I have lost several shark leaders using braided line! Nothing worse than tight lines going slack and reeling in a dead line! Your 6/0 should have plenty of capacity with straight mono and if your worried do like FF said and go with braided backing and a mono top shot. It will save you a lot of $ and grief. UGLY


----------



## shiner2011 (Jul 12, 2013)

I've decided to put braid on as backing and then go with 50lb mono on top of that... 
I know this is a stupid question but I figure that someone has done it before and may can tell me what to do.... after all, the reason you ask questions on a forum is to learn right... lol
My Penn special senator 6/0 reel will hold the following amounts of line

(Mono capacity) Yards/lbs (braid Capacity) 
450/50 1250/65 

I want to use about 350 yards of 50lb monofilament and put braid under that but im not sure how much braid Im going to need to use? If I use 50 lb power pro which is equivelant to 12 lb mono or something around that anyways, how much braided line will I be able to put on my reel and what should my total length of line on my reel be?
the small diameter of the braid has got me so confused about how many yards that will put on my reel.....
Im just trying to get the best out of my reel... I want a lot of line and like everyones telling me that mono is the best to use, im just trying to get some extra line just in case I hook into a monster, I don't want to be spooled... just saying!!!
Thanks to anyone who can help me with this problem!!!


----------



## johnf (Jan 20, 2012)

What size sharks are you wanting to catch? 
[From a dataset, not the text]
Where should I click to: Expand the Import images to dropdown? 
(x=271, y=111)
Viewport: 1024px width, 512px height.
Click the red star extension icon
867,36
I've got a couple leaders left from my trip from this summer and live in Arkansas. Where are you at, I could spare a couple.



















I was using a Penn 309 with 30# mono on both, also caught about a 4' Stingray on the same setup. Baits were yaked out about 175-200 yards.


----------



## johnf (Jan 20, 2012)

Here's a Penn line capacity chart. 










I would guess 600 yards of 50lb line is plenty for the vast majority of sharks. I say spool it up with some good line and be done with it


----------



## johnf (Jan 20, 2012)

Here's the chart.


----------



## shiner2011 (Jul 12, 2013)

johnf said:


> What size sharks are you wanting to catch?
> 
> I've got a couple leaders left from my trip from this summer and live in Arkansas. Where are you at, I could spare a couple.
> 
> ...


I'm after any size sharks really... lol with that being said I would really like to catch some in the 6 to 8 foot range and even bigger than that depending on the species of shark lol 
I live in *Crossett Arkansas*, its in south Arkansas... 
*where are you located in Arkansas*? and
*what kind of leaders do you have? and would you be willing to sell them?*
thanks


----------